ФРАГМЕНТ ТЕКСТА>
Борец и клоун. Вожди
Борец и клоун. Вожди
После Сталина у страны оказалось сразу несколько новых вождей. Дело вовсе не в чехарде, которую устроили в борьбе за власть Маленков, Хрущев, Берия, Молотов, Каганович и примкнувший Шепилов. Дело в том, что много лет Сталин выполнял роль политического, интеллектуального, нравственного ориентира – в одиночку. Он заместил всех предшествующих и сопутствующих ему кумиров, в результате отменив их за ненадобностью. Марксизм нашел свою вершину и окончательное воплощение в его трудах, покрыв тенью забвения самих основоположников. Так же затмился образ Ленина: «Сталин – это Ленин сегодня»30. Рядом с вождем были, в лучшем случае, соратники, в худшем – замаскировавшиеся враги. Они обступали Сталина на фотографиях и трибунах, ничуть не заслоняя его.
Когда Сталина отменили, оттесненные им вожди бросились занимать хорошие места. Одновременно вынесли из Мавзолея Сталина и в Охотном Ряду открыли памятник Марксу. В том же номере «Правды», где на первой странице сообщалось о выносе тела, на 10-й – толпы оживленных москвичей гуляли вокруг лохматой гранитной глыбы31. Становилось понятно, что история не только вычеркивает, но и восстанавливает. В это время в страну заново пришли Маркс и Энгельс: считалось, что их гибкая и тонкая философия не имела отношения к ее практическому извращению Сталиным. Скорее в эпоху западничества уместно было вспомнить, что немецкие мыслители – соотечественники явившихся в те же годы Ремарка и Белля.
Однако Маркс и Энгельс были вождями второстепенными. В целом же изъятие Сталина из жизни происходило как реабилитация Ленина. Постановление XXII съезда гласило:
Признать нецелесообразным дальнейшее сохранение в Мавзолее саркофага с гробом И. В. Сталина, так как серьезные нарушения Сталиным ленинских заветов, злоупотребления властью, массовые репрессии против честных советских людей и другие действия в период культа личности делают невозможным оставление гроба с его телом в Мавзолее В. И. Ленина32.

УСЛОВИЕ ЗАДАНИЯ> Переведите на английский язык следующее предложение из текста о вождях: «Становилось понятно, что история не только вычеркивает, но и восстанавливает».

ДАННЫЕ>
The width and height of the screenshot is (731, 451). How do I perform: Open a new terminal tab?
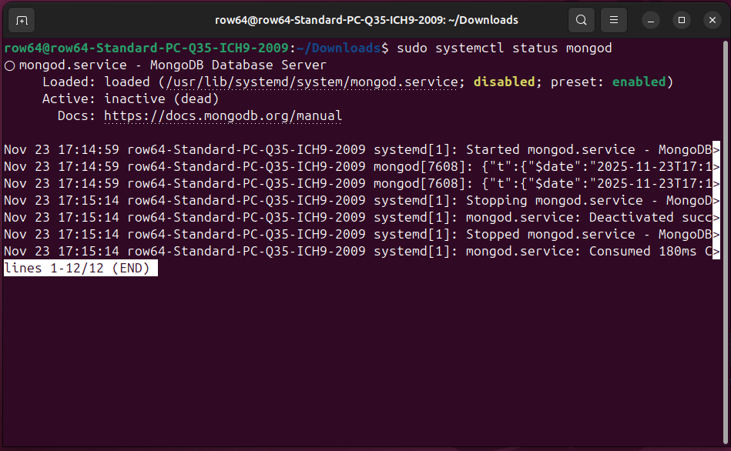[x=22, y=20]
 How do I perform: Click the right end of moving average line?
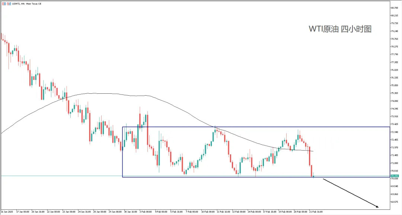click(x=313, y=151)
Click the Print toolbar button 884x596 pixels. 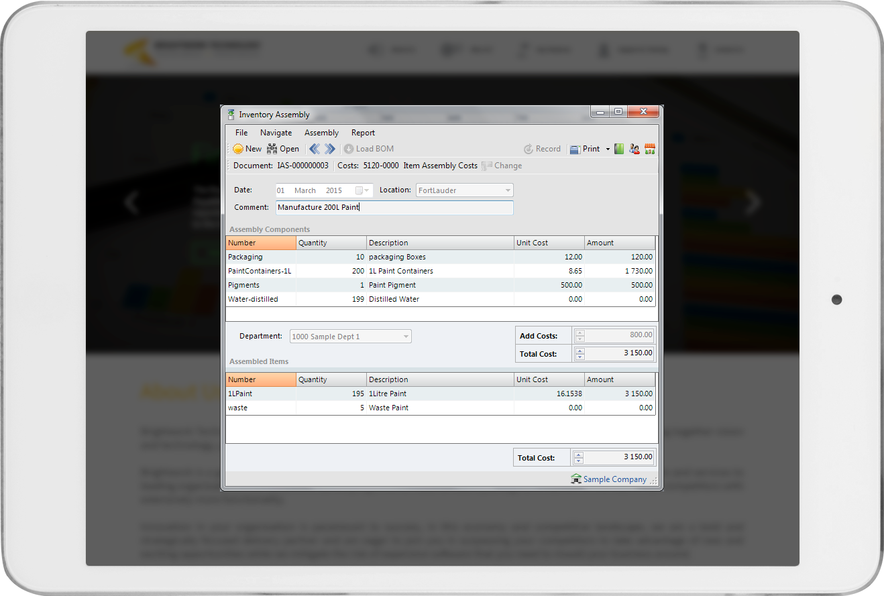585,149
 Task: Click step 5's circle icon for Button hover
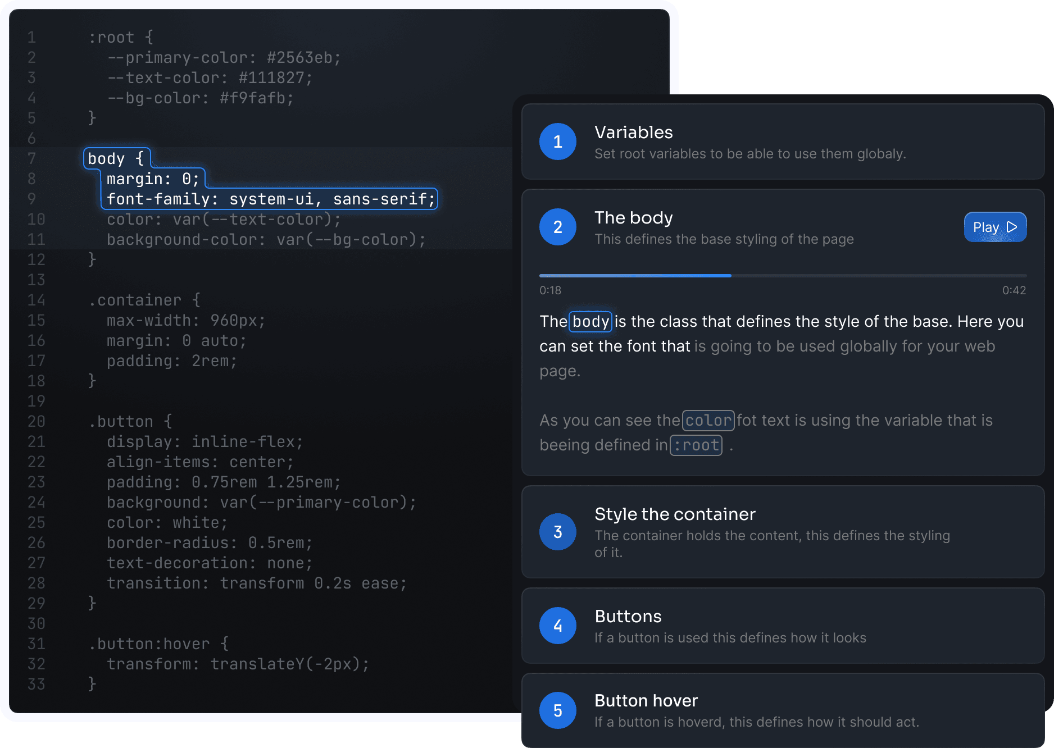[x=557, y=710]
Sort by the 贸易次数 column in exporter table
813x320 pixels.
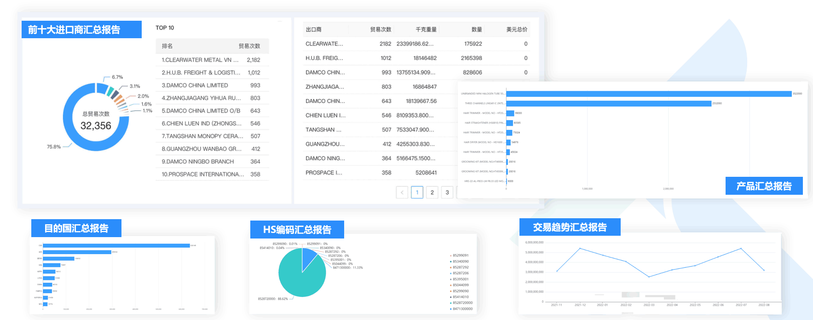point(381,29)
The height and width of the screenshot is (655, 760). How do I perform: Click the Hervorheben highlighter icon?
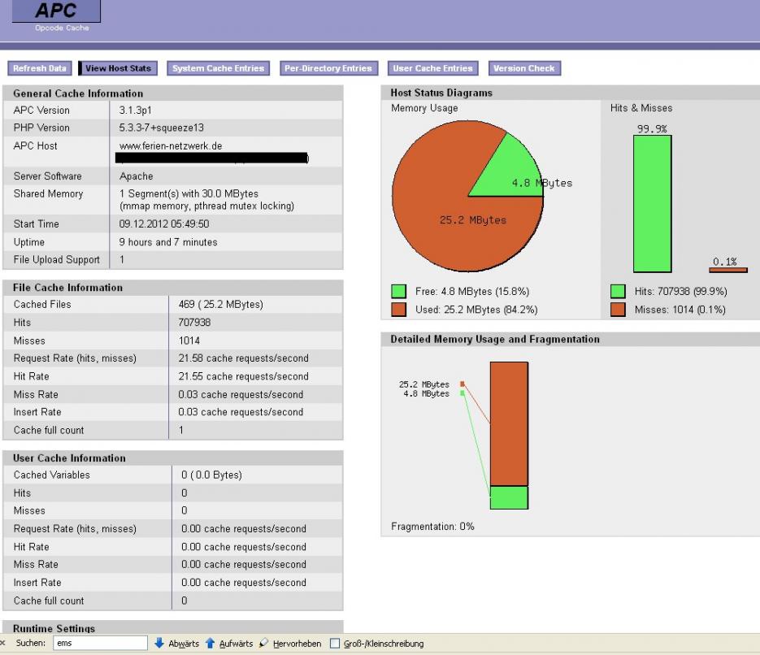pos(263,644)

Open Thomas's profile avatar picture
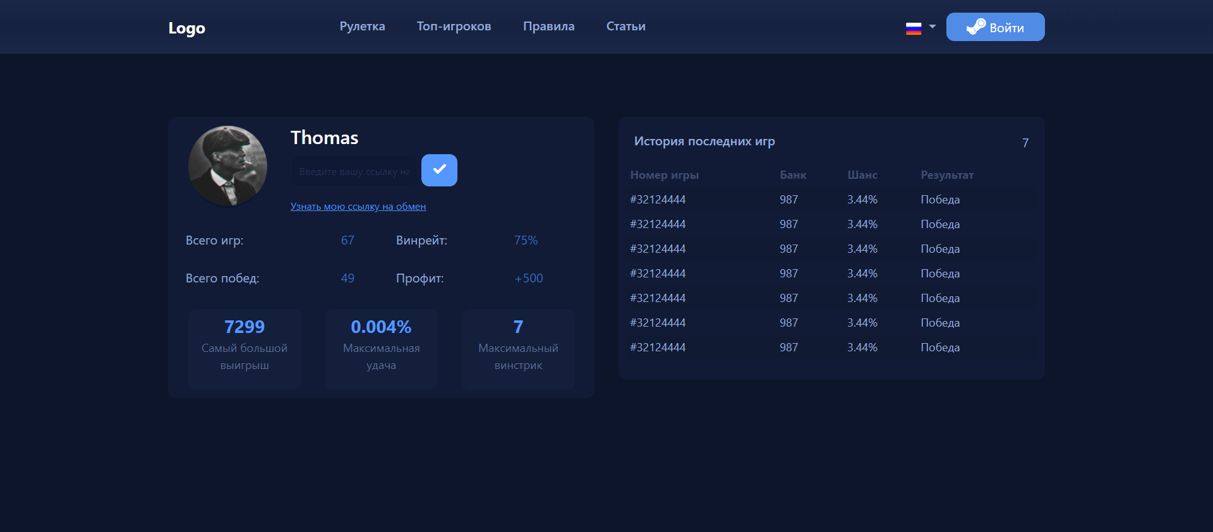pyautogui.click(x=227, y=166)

* * *

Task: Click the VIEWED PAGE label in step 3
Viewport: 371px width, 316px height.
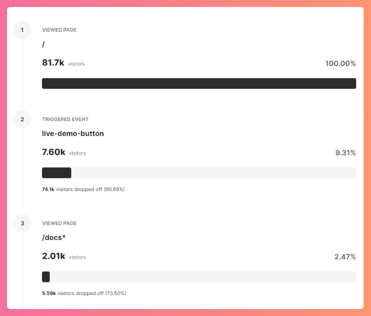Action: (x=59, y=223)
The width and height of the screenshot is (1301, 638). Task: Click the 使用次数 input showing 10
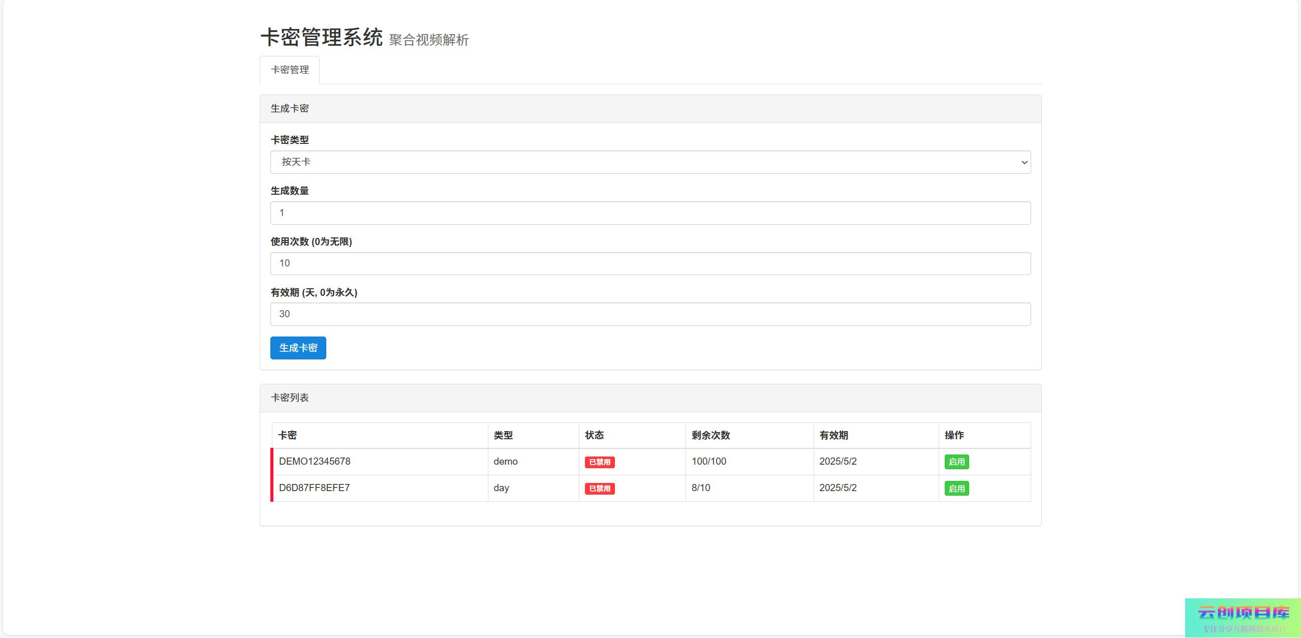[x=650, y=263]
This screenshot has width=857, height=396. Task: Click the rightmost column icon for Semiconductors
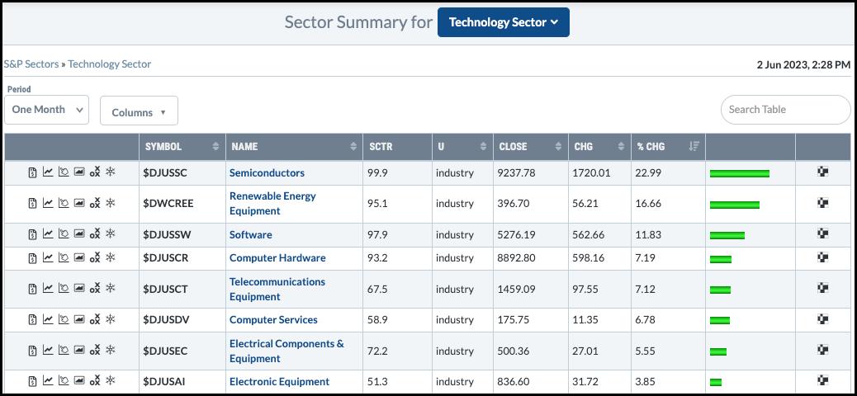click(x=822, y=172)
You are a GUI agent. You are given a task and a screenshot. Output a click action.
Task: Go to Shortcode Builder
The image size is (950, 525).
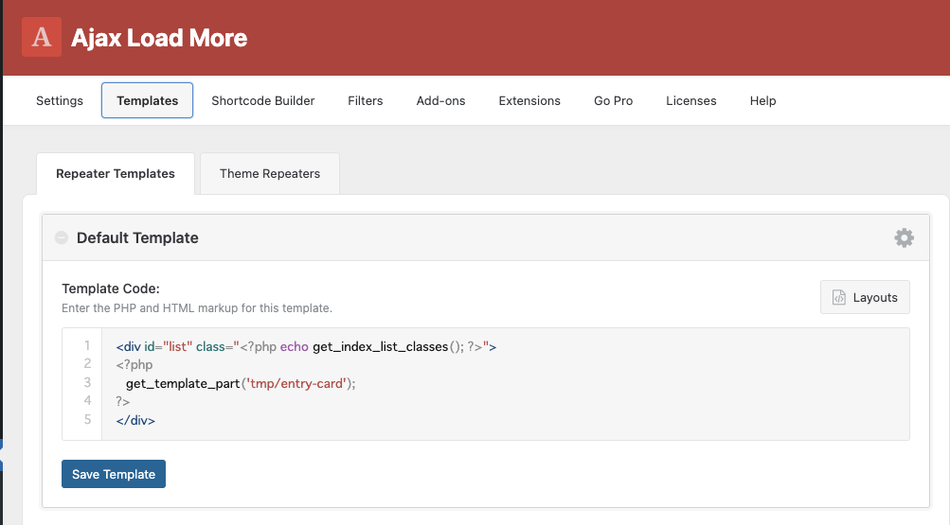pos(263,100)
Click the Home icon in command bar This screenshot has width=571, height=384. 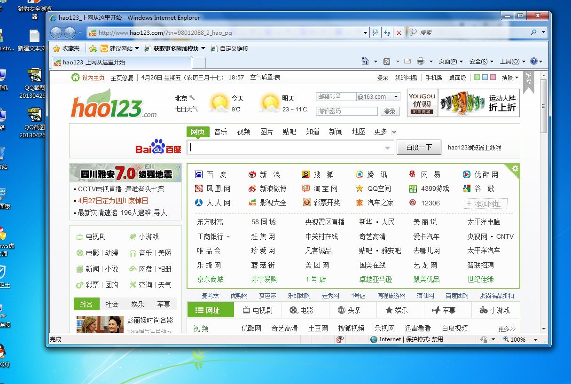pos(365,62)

---

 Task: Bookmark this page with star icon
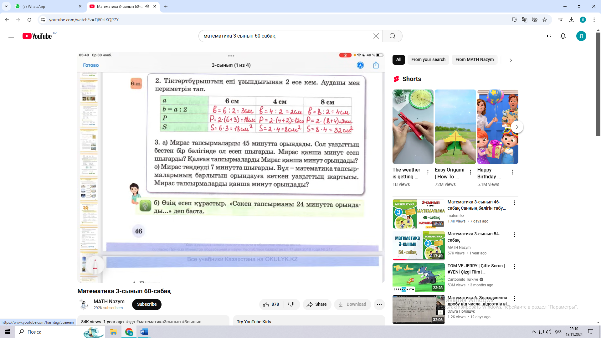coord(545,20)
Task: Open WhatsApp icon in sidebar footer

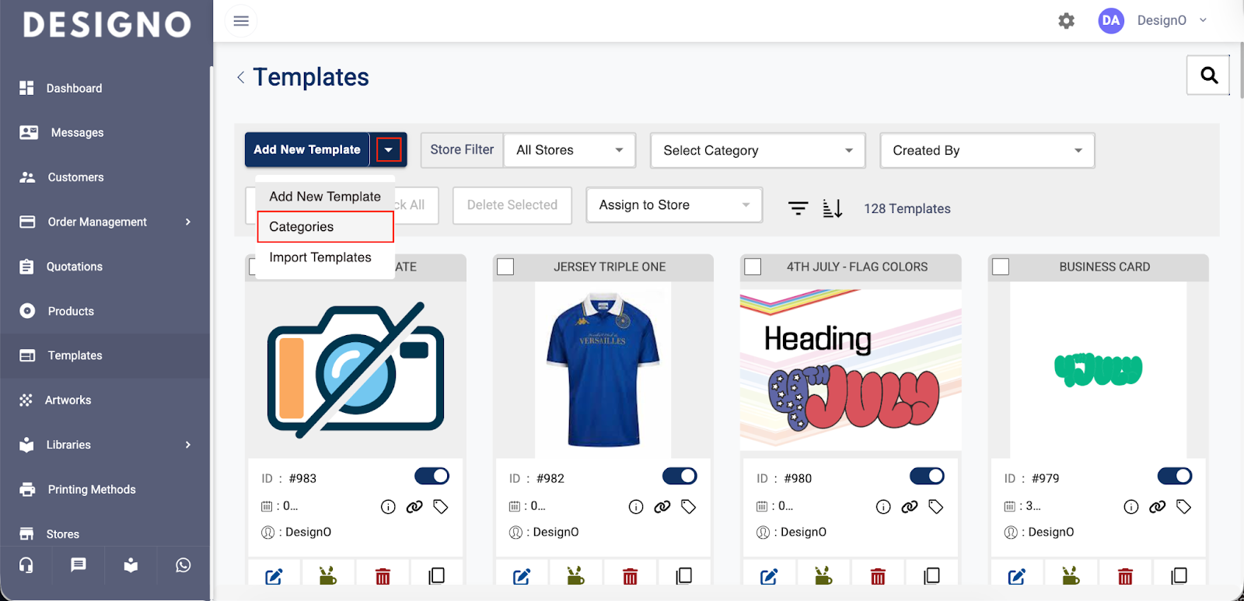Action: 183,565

ОТВЕТ> It was becoming clear that history not only strikes out but also restores.